* Instructions to follow
Please swap "Switch" for "Change" throughout the records below and leave everything else unchanged.

Recorded data:

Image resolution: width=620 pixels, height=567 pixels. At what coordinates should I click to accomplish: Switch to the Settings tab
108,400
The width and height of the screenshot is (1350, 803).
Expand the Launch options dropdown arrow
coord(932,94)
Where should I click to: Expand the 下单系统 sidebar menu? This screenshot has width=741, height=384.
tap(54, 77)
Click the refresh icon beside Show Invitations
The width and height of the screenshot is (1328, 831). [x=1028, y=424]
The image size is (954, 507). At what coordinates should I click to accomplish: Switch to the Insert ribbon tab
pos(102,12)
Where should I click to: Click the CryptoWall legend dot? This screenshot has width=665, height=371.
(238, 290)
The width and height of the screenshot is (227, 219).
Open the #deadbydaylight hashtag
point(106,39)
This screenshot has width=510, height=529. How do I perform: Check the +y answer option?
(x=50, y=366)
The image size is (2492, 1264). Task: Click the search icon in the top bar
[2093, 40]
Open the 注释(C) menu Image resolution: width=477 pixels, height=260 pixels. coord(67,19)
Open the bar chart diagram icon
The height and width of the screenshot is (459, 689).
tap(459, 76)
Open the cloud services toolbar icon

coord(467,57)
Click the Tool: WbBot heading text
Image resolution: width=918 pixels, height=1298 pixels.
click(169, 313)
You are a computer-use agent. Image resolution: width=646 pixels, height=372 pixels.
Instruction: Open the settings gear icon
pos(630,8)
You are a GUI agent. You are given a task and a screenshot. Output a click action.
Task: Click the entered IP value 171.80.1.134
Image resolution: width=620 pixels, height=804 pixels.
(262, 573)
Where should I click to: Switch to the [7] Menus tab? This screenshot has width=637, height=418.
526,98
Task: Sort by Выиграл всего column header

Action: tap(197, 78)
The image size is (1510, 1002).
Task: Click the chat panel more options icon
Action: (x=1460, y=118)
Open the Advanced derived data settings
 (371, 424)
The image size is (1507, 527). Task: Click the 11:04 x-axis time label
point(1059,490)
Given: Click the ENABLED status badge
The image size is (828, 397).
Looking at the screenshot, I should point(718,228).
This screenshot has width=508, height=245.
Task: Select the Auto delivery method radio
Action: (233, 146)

* Output below
Image resolution: width=620 pixels, height=567 pixels. At what coordinates should I click to accomplish: Change to the Settings tab
108,400
The width and height of the screenshot is (1350, 803).
Expand the Launch options dropdown arrow
coord(932,94)
Where should I click to: Expand the 下单系统 sidebar menu? This screenshot has width=741, height=384.
tap(54, 77)
Click the refresh icon beside Show Invitations
The width and height of the screenshot is (1328, 831). [x=1028, y=424]
The image size is (954, 507). At what coordinates should I click to accomplish: Change to the Insert ribbon tab
pos(102,12)
Where should I click to: Click the CryptoWall legend dot? This screenshot has width=665, height=371.
(238, 290)
The width and height of the screenshot is (227, 219).
Open the #deadbydaylight hashtag
point(106,39)
This screenshot has width=510, height=529. How do I perform: Check the +y answer option?
(x=50, y=366)
The image size is (2492, 1264). Task: Click the search icon in the top bar
[2093, 40]
Open the 注释(C) menu Image resolution: width=477 pixels, height=260 pixels. coord(67,19)
Open the bar chart diagram icon
The height and width of the screenshot is (459, 689).
tap(459, 76)
Open the cloud services toolbar icon

coord(467,57)
Click the Tool: WbBot heading text
Image resolution: width=918 pixels, height=1298 pixels.
click(169, 313)
You are a computer-use agent. Image resolution: width=646 pixels, height=372 pixels.
Instruction: Open the settings gear icon
pos(630,8)
You are a GUI agent. You are given a task and a screenshot. Output a click action.
Task: Click the entered IP value 171.80.1.134
Image resolution: width=620 pixels, height=804 pixels.
(262, 573)
Where should I click to: Change to the [7] Menus tab? This screenshot has width=637, height=418.
526,98
Task: Sort by Выиграл всего column header

Action: tap(197, 78)
The image size is (1510, 1002).
Task: Click the chat panel more options icon
Action: (x=1460, y=118)
Open the Advanced derived data settings
 (371, 424)
The image size is (1507, 527). Task: Click the 11:04 x-axis time label
point(1059,490)
Given: Click the ENABLED status badge
The image size is (828, 397).
Looking at the screenshot, I should point(718,228).
This screenshot has width=508, height=245.
Task: Select the Auto delivery method radio
Action: (233, 146)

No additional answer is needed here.